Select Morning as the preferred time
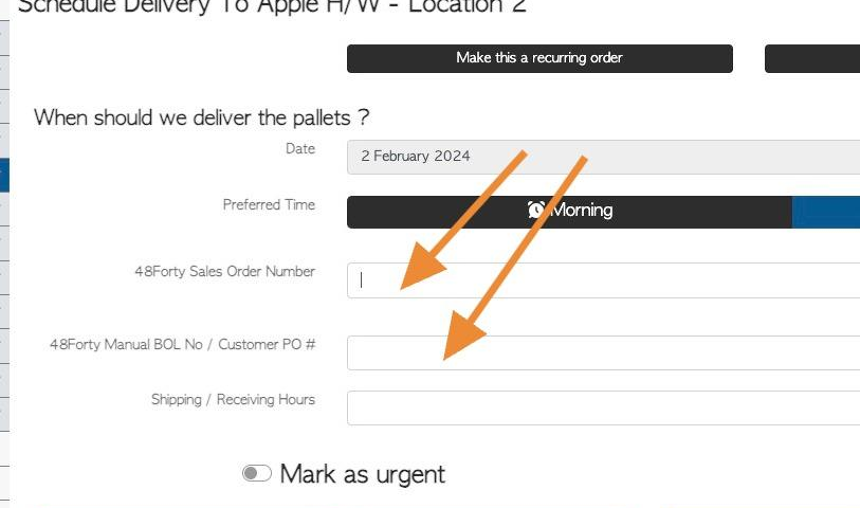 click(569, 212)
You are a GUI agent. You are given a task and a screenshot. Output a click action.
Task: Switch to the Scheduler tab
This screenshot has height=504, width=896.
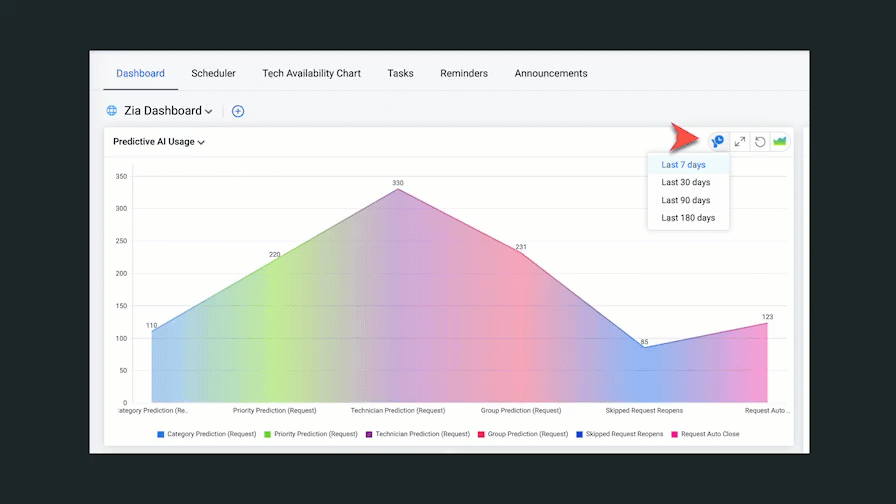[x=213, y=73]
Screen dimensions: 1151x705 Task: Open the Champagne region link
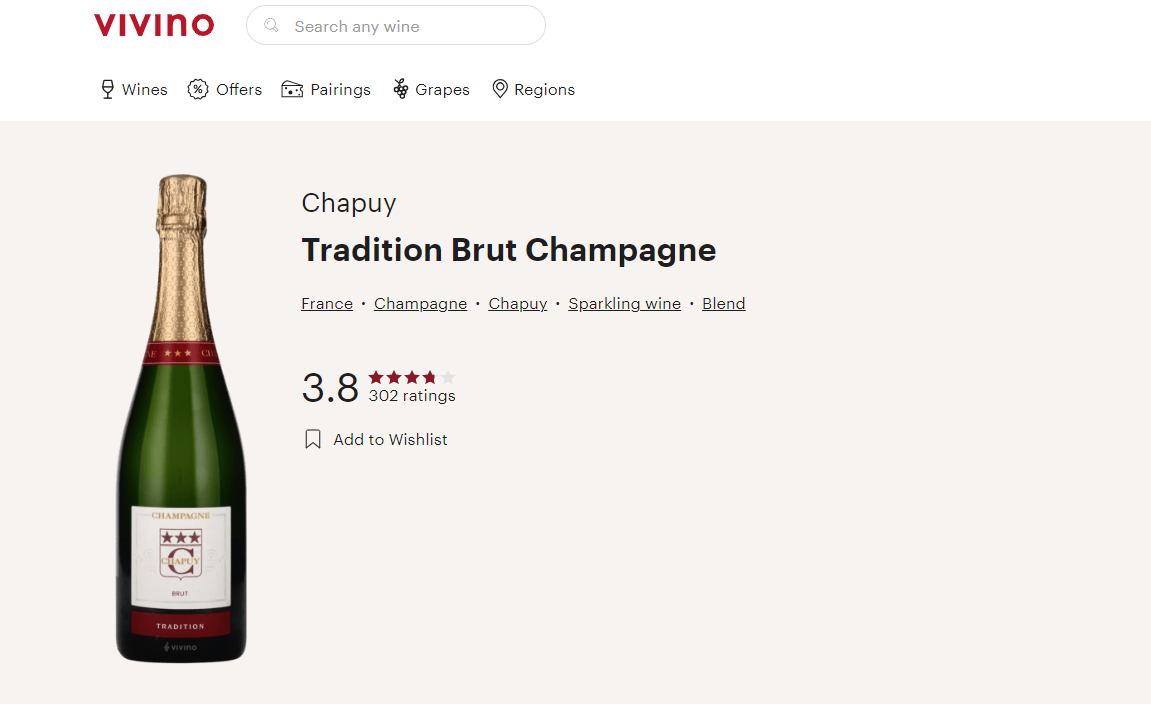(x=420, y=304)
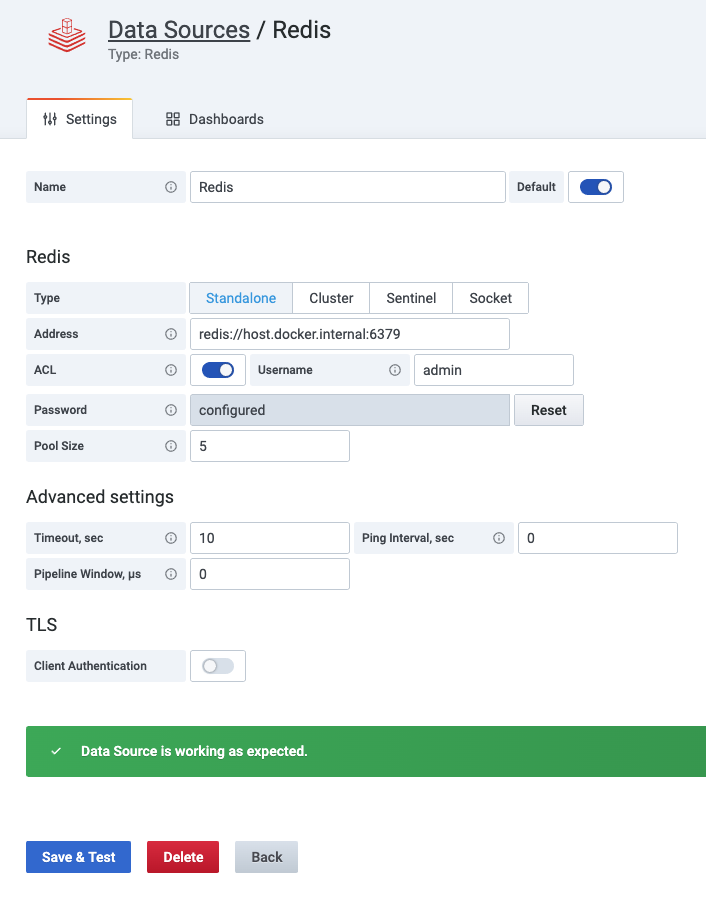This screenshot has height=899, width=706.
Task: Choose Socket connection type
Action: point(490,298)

Instructions for the task: Turn the lines of the data above into a numbered list, skipping any blank lines and leaving out the pictures.

The answer:
1. Select Morning as the preferred time
2.  click(569, 212)
3. You are a GUI agent. You are given a task and a screenshot. Output a click action.
4. Task: Switch to the Scheduler tab
5. This screenshot has height=504, width=896.
6. [x=213, y=73]
7. Screen dimensions: 1151x705 Task: Open the Champagne region link
8. (x=420, y=304)
9. This screenshot has height=899, width=706.
10. Task: Choose Socket connection type
11. Action: point(490,298)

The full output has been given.